After hitting a high for the year, but failing to scale the $1,800 an ounce bar at the end of February, gold has taken a few hard knocks on the way to its current trading level. The spikes downward have all been thanks to actions or pronouncements by the Fed and the fortunes of the precious metal seem increasingly linked to monetary policy in the US.

Gold bugs are hoping for a third round of quantitative easing which has been a massive boon for the yellow metal – gold had almost doubled on the back of QE1 which kicked off in December 2008, QE2 (first mooted in August 2010) and ‘Operation Twist’ which was started in September last year and extended to the end of the year.
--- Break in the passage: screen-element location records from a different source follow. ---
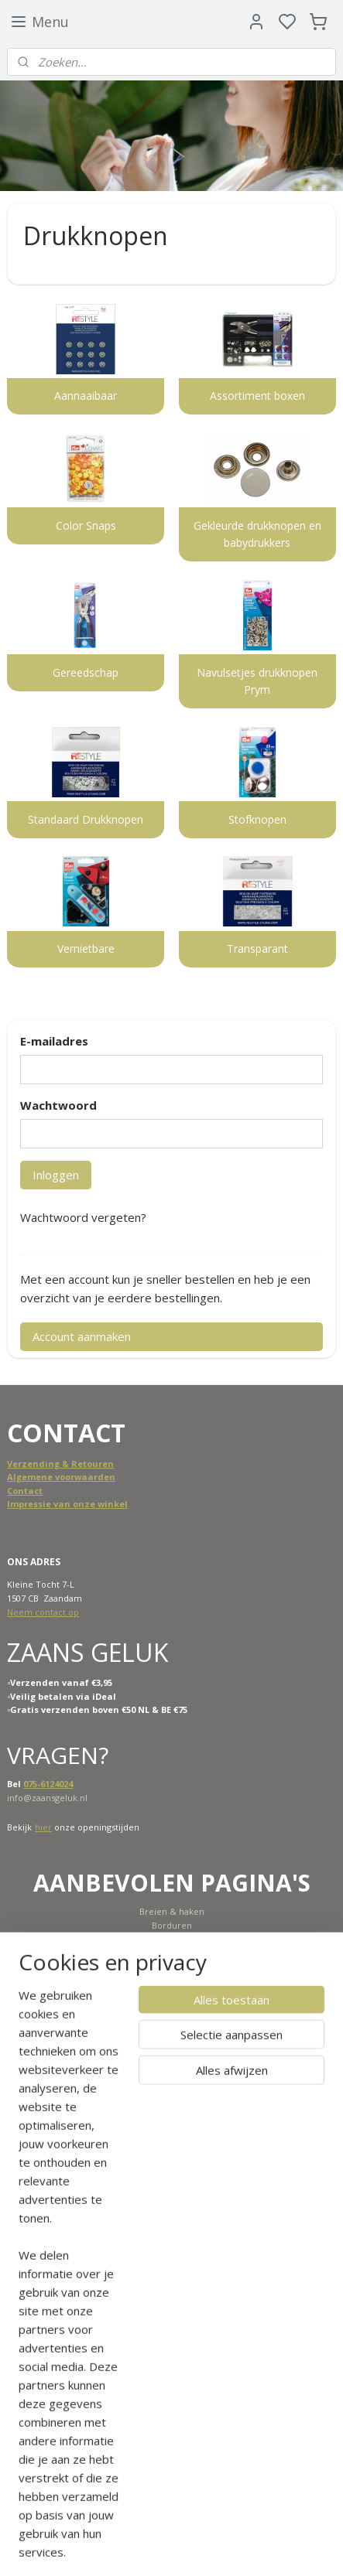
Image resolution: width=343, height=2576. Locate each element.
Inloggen (56, 1174)
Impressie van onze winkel (67, 1504)
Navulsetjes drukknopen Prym (257, 681)
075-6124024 (48, 1784)
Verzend (26, 1463)
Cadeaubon (169, 1993)
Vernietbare (86, 948)
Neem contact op (43, 1612)
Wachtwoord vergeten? (83, 1217)
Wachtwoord (58, 1105)
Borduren (172, 1925)
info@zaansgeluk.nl (47, 1797)
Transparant (257, 948)
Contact (25, 1490)
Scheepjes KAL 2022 (171, 1979)
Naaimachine (172, 1939)
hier (43, 1827)
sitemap (219, 2548)
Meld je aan (226, 2442)
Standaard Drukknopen (85, 819)
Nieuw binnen (171, 1952)
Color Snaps (86, 525)
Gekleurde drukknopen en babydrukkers (257, 534)
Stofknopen (257, 819)
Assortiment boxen (257, 395)
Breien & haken (171, 1911)
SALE (171, 1966)
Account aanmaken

But now a growing number of analysts are pointing out that returns from quantitative easing are fast diminishing. John Nyaradi writing for MarketWatch has a good QE analogy:

This is a relatively new phenomenon in which markets are realizing and analysts, (even central bankers) are saying that each round of quantitative easing has smaller impact and brings greater risks for the global economy. Last week’s interest rate cuts by the European Central Bank, the People’s Bank of China and more quantitative easing from the Bank of England were largely ignored by global markets which, in the “good old days,” would have rallied hard on this sort of same-day global intervention. Markets also yawned at the Fed’s latest round of “Operation Twist” that was recently extended to the end of the year.

Like antibotics fighting a virus, quantitative easing is losing its effect as the virus grows immune and mutates to offset continued attacks.